Prompt | Write out the part of the passage on the RIO token that starts with "RIO on Algorand: https://algoexplorer.io/asset/2751733" and goes on through "does it work?", word for word.

━━━━━ Source document ━━━━━

Cross-chain tracking of ownership is not only convenient for issuers to manage cap-tables, it also addresses cross border compliance issues such as the FATF travel rule and provides greater control over AML measures, while at the same time providing asset holders with more privacy options through cross-chain obfuscation.

Our cross-chain bridge does not require custodians and/or locking or wrapping tokens in smart contracts, removing the risks of lost collateral.

RIO’s Launch as an MCA

RIO, the native utility token and currency of the Realio Network, has officially launched as the first MCA and is available on the Algorand, Stellar and Ethereum networks. Below are links to the official RIO asset on each respective blockchain’s block explorer.

RIO on Stellar: https://stellar.expert/explorer/public/asset/RIO-GBNLJIYH34UWO5YZFA3A3HD3N76R6DOI33N4JONUOHEEYZYCAYTEJ5AK

RIO on Algorand: https://algoexplorer.io/asset/2751733

RIO on Ethereum: https://etherscan.io/token/0xf21661D0D1d76d3ECb8e1B9F1c923DBfffAe4097

How does it work?

━━━━━ Data for analysis ━━━━━

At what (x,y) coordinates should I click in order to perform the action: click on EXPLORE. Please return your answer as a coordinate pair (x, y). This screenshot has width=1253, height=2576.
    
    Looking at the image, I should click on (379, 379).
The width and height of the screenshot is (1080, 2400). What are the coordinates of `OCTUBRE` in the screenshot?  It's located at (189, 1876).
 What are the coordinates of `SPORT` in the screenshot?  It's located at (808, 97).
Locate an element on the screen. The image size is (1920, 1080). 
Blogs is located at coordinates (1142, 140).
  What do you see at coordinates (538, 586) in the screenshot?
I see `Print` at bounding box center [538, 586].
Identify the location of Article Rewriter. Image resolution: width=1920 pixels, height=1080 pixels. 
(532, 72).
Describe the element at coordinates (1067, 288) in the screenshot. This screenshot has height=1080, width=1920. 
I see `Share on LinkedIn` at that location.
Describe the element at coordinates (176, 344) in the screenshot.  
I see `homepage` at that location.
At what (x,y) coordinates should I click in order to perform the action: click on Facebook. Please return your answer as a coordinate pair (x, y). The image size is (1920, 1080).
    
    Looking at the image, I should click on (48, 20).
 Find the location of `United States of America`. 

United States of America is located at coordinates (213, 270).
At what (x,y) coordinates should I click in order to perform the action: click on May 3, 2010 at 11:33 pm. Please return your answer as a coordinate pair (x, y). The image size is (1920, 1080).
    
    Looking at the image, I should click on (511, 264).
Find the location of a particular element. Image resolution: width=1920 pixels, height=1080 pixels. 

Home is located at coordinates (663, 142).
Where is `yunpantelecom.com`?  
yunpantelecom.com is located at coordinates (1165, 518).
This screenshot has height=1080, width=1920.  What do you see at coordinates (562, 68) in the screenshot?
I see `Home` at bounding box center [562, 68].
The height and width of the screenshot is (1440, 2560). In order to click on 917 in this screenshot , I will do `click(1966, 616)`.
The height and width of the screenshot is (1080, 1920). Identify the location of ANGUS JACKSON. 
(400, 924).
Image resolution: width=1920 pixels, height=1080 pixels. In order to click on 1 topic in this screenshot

━━━━━

Response for this exercise |
RIO on Algorand: https://algoexplorer.io/asset/2751733

RIO on Ethereum: https://etherscan.io/token/0xf21661D0D1d76d3ECb8e1B9F1c923DBfffAe4097

How does it work?